最低賃金をめぐる議論が今年も始まった。菅政権は「早期に1000円」を目指すとしているが、はたして実現できるのか(撮影:今井康一)
毎年恒例の最低賃金の議論が今年も6月から始まった。2012年以降、8年連続で最低賃金は大幅に引き上げられてきたが、今年は菅義偉政権が「より早期に全国加重平均1000円を目指す」ことを目標に掲げている。
最低賃金をめぐり、企業経営や労働の現場でいま何が起きているのか。茨城県の筑波山のふもとで旅館業を経営する吉岡鞠子氏、労働問題の第一人者である濱口桂一郎氏、全国の生協で働く人たちを束ねる柳恵美子氏の3人の意見を聞いた。

「最低賃金以外の待遇改善策も考えて」

筑波山江戸屋代表取締役/吉岡鞠子

よしおか・まりこ/茨城県つくば市で390余年続く老舗旅館の10代目女将。2006年から10年間、中央最低賃金審議会の使用者側委員を務めた(写真:筑波山江戸屋)。

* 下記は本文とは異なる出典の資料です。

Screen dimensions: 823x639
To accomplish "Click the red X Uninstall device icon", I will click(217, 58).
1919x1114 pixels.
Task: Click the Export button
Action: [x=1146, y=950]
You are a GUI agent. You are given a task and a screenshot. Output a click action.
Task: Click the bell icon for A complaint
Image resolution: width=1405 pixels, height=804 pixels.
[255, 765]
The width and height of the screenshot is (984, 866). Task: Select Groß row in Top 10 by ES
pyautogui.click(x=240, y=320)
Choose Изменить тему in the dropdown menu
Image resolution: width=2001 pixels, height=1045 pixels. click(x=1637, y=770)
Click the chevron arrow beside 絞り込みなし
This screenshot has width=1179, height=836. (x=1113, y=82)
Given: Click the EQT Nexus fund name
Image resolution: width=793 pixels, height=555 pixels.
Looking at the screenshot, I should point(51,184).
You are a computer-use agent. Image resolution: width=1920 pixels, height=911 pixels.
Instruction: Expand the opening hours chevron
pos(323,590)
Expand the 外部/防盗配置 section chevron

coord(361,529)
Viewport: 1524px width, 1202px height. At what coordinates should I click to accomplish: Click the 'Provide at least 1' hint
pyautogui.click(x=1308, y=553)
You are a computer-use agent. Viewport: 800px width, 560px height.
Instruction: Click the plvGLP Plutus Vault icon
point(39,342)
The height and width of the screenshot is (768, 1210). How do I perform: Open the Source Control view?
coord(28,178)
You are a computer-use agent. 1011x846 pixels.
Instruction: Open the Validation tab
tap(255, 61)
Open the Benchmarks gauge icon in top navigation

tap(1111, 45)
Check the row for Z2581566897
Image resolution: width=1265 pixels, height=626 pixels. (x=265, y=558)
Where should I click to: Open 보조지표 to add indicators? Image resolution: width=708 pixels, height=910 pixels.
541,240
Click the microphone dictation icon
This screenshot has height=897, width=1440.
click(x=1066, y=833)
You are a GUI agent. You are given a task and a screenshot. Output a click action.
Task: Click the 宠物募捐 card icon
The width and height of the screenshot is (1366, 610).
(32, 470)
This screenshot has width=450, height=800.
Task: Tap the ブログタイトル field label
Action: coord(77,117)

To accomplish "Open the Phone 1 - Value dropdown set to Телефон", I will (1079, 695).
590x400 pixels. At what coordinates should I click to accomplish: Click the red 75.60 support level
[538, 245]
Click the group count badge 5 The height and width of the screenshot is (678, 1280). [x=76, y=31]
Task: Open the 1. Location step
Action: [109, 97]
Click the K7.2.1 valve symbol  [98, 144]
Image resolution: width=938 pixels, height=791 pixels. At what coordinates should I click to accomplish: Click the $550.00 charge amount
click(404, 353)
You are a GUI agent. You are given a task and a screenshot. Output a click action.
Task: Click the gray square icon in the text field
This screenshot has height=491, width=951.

最低賃金の引き上げばかりが従業員の待遇改善策として取り上げられるのは、中小企業の経営者としては「正直厳しいな」というのが素直な気持ちです。

筑波山江戸屋には従業員に対するいろんな手当てがあります。例えば、旅館業という特性を生かして、知り合いの宿に研修として泊まることができたりします。四季折々の豊かな自然や伝統的な神社、お寺といった地域の環境を含め、ここで働いているから得られるメリットは小さくないと思います。

大切なのは、楽しく働けることではないでしょうか。私がここに嫁いできたころは、誰も新入りに仕事を教えず、「苦労しないと駄目だ。人を見て学べ、仕事とはつらいものだ」と言われました。今はまったく違います。そういう職場環境を変えてきたという自負はあります。